In Ken To Zen, Omori Roshi begins by defining both Kendo and Zen as ways of life/death determination. In the past, swordsmen fought with real swords to the death. Transcending life and death is the goal of both Kendo and Zen. The swordsmen he highlights in Ken To Zen all trained with an intensity and unwavering commitment that is hard for us to even imagine. In Yamaoka Tesshu’s Dojo the best students took the vow to train unto death by undertaking the Tachikiri, which at its highest level consisted of 200 shiai a day for seven days.
Throughout Ken To Zen, Omori Roshi describes several sword masters. The first is Itto Ittosai, whose ultimate teaching was Muso Ken, The Dream Sword. Ittosai lived in the 16th century and after 21 days of meditation at the Hachimangu Shrine in Kamakura, he did not experience any divine inspiration. As he was descending the steps of the shrine, he sensed a slight movement of a dark shadow. “Immediately, as if to scratch an itch in his sleep, his hands moved without thought, drew the sword, and cut down the shadow.” It occurred “in a heart/mind-hand unity speed that did not allow a hair’s breadth of a gap between them.” Ittosai systematized this experience and named it Muso Ken.
Omori Roshi compares this to his teacher Yamada Jirokichi’s action when walking with his own teacher Sakakibara Kenkichi one day up a hill in heavy snow. Sakakibara Sensei’s geta (wooden clog) strap suddenly snapped and, as he was about to fall backwards, Yamada Jirokichi extended an arm to support his teacher’s huge body and with his other hand put his own geta on Sakakibara’s foot. This was recognized as the ultimate of Ken, and Yamada Sensei was allowed to succeed as the 15th generation master of Jikishin Kage Ryu.
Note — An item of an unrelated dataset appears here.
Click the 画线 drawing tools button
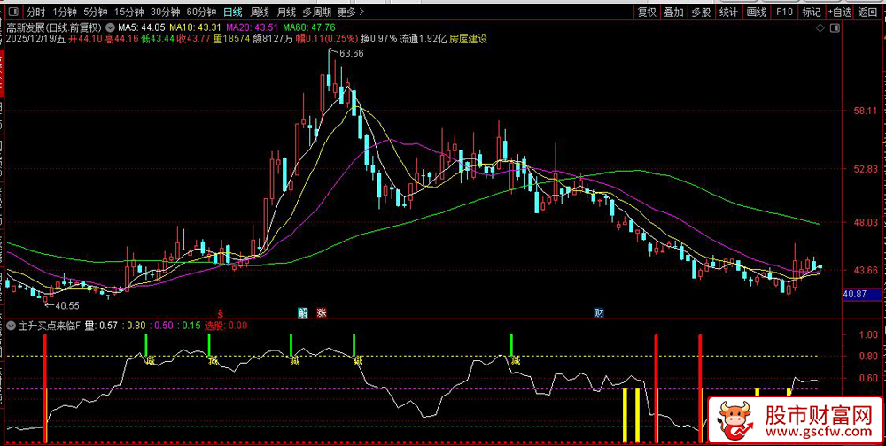The height and width of the screenshot is (446, 886). (756, 12)
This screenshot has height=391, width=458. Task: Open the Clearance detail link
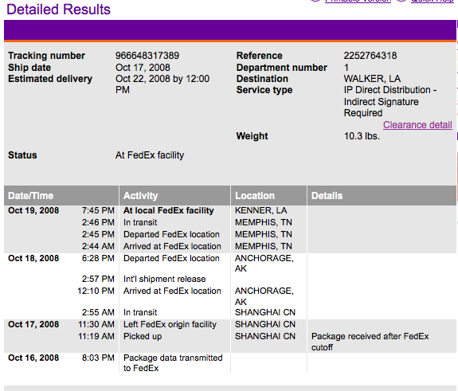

Tanouye Roshi once told me that he once thought of creating a school of Kendo with the saying “Ki ga Kan o ataeba Myo no oto ga deru.” (When Ki strikes Intuition, a Wondrous sound emerges.) This saying is Tanouye’s Roshi’s way of “explaining” Ittosai’s and Yamada’s experiences. Ki can refer to the subtlest manifestation of the Tao or more simply as a psychophysical energy which can be cultivated by refining breath, posture, and concentration in zazen and developing the hara. Kan senses Ki and is a perceptive intuition which transcends both the physical senses and the dualistic processing of the intellect. Myo is mysterious wonder, the synchronous action of the Universe.
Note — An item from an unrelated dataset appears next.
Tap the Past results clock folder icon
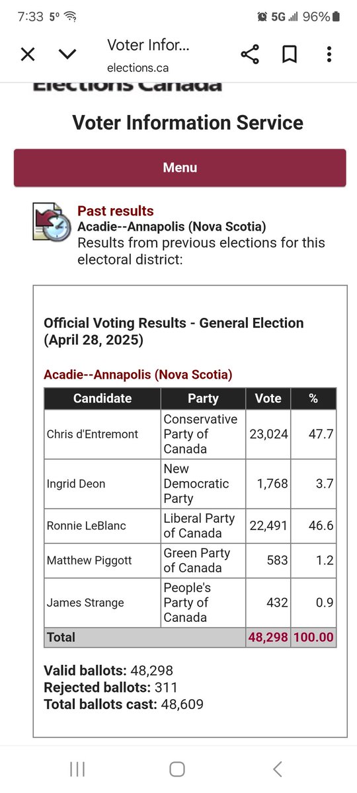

In our Canon Omori Roshi used the expressions of Miyamoto Musashi and Yagyu Munenori describing the ultimate of Ken to describe the ultimate of Zen:
Miyamoto Musashi called it Iwo no mi (body of a huge boulder – going through life rolling and turning like a huge boulder); Yagyu Sekishusai named it Marobashi no michi (a bridge round like a ball – being in accord with the myriad changes of life). Besides this actual realization, there is nothing else.
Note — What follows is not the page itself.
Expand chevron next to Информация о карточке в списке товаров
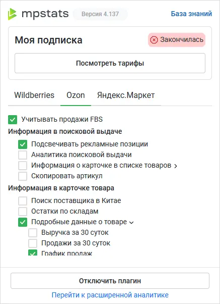This screenshot has width=220, height=304. point(176,166)
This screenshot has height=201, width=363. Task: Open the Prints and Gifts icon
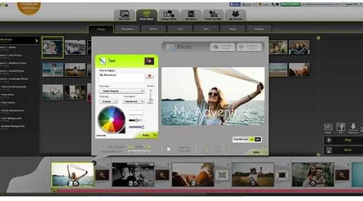213,15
Comparing the realizations of all of these great masters, Omori Roshi describes how Ittosai, Jirokichi, Musashi, Yagyu, and Tanouye Roshi all experienced the ultimate in Ken and Zen. Whatever the description, Omori Roshi says it is the same moon over the mountain, but our perceptions and descriptions are not necessarily the same. Omori Roshi uses Zen Master Takuan’s teaching of the Immovable Mind to reconcile Musashi’s body of a huge boulder and Yagyu’s bridge round like a ball. Takuan taught that the Mind is immovable because it does not stop with whatever object it encounters; moment by moment it is fully present. It flows like a ball in a swiftly moving stream. When there are attachments, however, it stops, and ignorance and affective disturbance results.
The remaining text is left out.